Poor sleep patterns in older women linked to cognitive impairment, dementia
Key takeaways:
- Older women with increasing daytime sleepiness had roughly double the risk for dementia vs. those with stable sleep.
- The results highlight the need for more research in this area.
In a cohort of older community-dwelling women, unfavorable sleep patterns were associated with cognitive impairment and higher dementia risk, according to data published in Neurology.
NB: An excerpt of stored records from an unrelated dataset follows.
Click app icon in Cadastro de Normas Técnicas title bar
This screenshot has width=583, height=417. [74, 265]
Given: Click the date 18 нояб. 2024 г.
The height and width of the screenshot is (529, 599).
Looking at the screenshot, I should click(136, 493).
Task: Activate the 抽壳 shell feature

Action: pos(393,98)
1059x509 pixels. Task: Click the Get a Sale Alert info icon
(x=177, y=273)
“Sleep is essential for cognitive health, as it allows the brain to rest and rejuvenate, enhancing our ability to think clearly and remember information,” Yue Leng, PhD, associate professor in the department of psychiatry in the Weill Institute for Neurosciences at the University of California, San Francisco, said in a related release. “However, little is known about how changes in sleep and cognition are connected over time and how these changes relate to dementia risk in the later decades of life.”
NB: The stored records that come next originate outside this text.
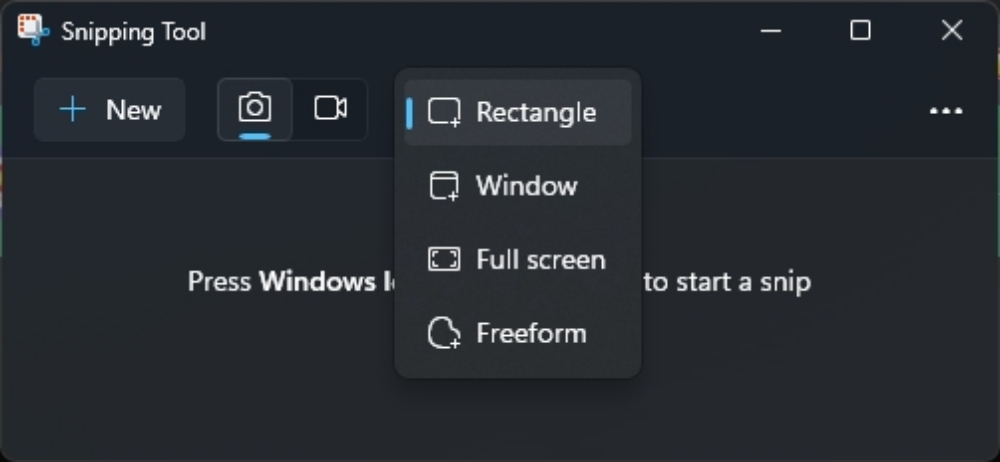Screen dimensions: 1000x462
Task: Click the plus icon on the New button
Action: point(73,110)
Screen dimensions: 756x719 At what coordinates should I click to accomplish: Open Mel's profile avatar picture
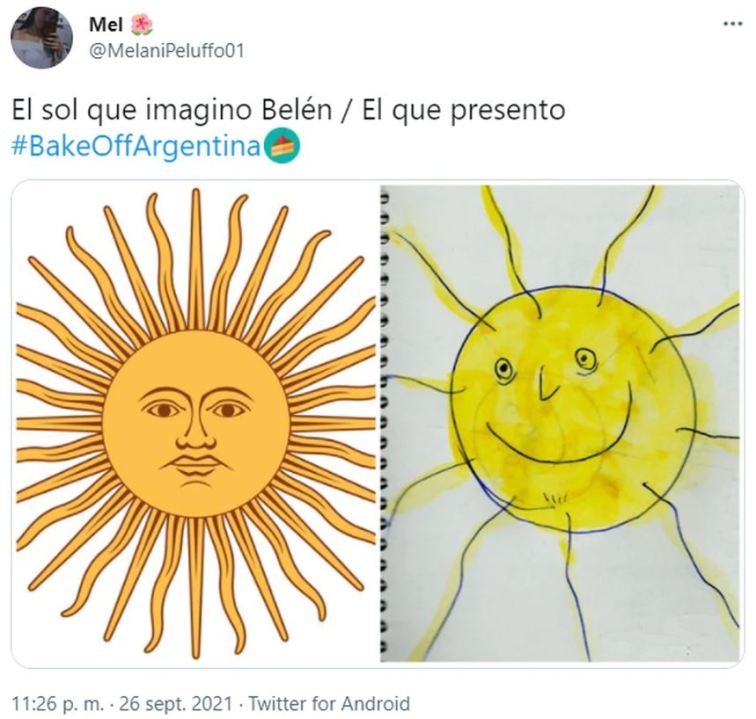[42, 39]
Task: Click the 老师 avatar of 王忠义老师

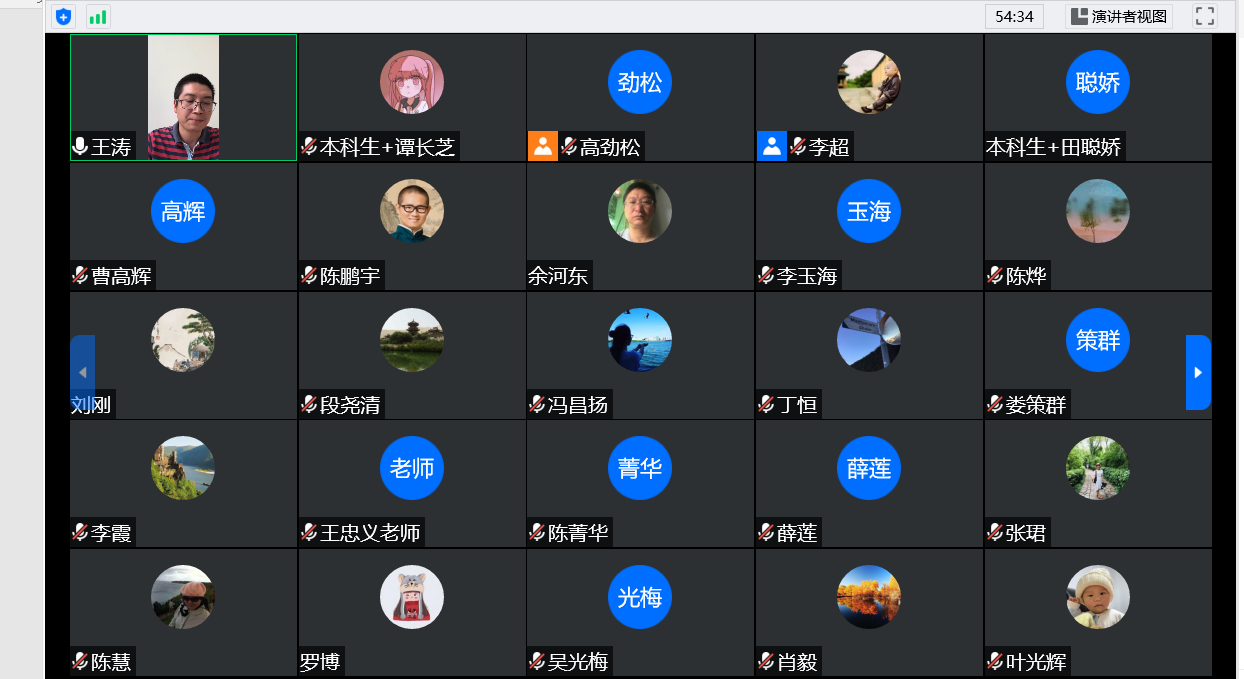Action: [x=412, y=468]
Leng and colleagues examined whether alterations in the 24-hour sleep-wake cycle are associated with mild cognitive impairment (MCI) and dementia among community-dwelling women aged 65 years and over, a demographic they called the “oldest old.”
Their study included 733 ambulatory women (mean baseline age, 82.5 years) at three U.S.-based sites who were enrolled in the Study of Osteoporotic Fractures without hip replacements, MCI or dementia at baseline. The participants completed wrist-based actigraphy over a 3-day period so the researchers could track sleep-related activities. The participants also underwent cognitive assessment via neuropsychological battery and clinical evaluation at baseline and 5-year follow up.
The researchers analyzed the data from both intervals and identified profiles for nighttime sleep (sleep duration, sleep efficiency and wake after sleep onset), napping (duration and frequency) and circadian rest-activity rhythms (acrophase, amplitude, mesor and robustness).
Subsequent analysis yielded associations between the different sleep profiles, MCI and dementia risk across 5 years, adjusting for a range of sociodemographic covariates including those taken at baseline.
Leng and colleagues established three different sleep-wake change profiles: stable sleep (n = 321); declining nighttime sleep (n = 256); and increasing sleepiness (n = 156).
According to the results, 164 (22.4%) participants developed MCI and 93 (12.7%) developed dementia by the 5-year follow-up evaluation.
After adjustment for covariates, participants with increasing sleepiness had approximately double the risk for dementia (OR = 2.21; 95% CI, 1.14-4.26) compared with those with stable sleep. Additionally, sleep efficiency, wake after sleep onset, nap duration and nap frequency were individually associated with dementia. Neither sleep-wake change profiles nor individual parameters were associated with MCI, the researchers reported.
“Sleep-wake activity can change drastically in oldest old women,” Leng and colleagues wrote. “Our findings emphasize the importance of a holistic view of multiple dimensions of 24-hour sleep-wake activity and the need for research on the link between longitudinal sleep-wake change and dementia risk.”
In a related editorial, Marino Muxfeldt Bianchin, MD, PhD, and Eduardo Rigon Zimmer, BPharm, MSc, PhD, from the Federal University of Rio Grande do Sul in Brazil, said that, despite the limitations of the study, identifying the impact of sleep behaviors in the “oldest old” was valuable for inclusion of an overlooked demographic.
They added that Leng and colleagues’ study “enhances our understanding of dementia risk factors, highlighting the critical need for continued research on the role of sleep in cognitive health.”
Reference:
Sleepier during the day? For some older people, it’s linked to twice the dementia risk. https://www.aan.com/PressRoom/Home/PressRelease/5246. Published March 19, 2025. Accessed March 19, 2025.
Bianchin MM, Zimmer ER. Neurology. 2025;doi:10.1212/WNL.0000000000213516.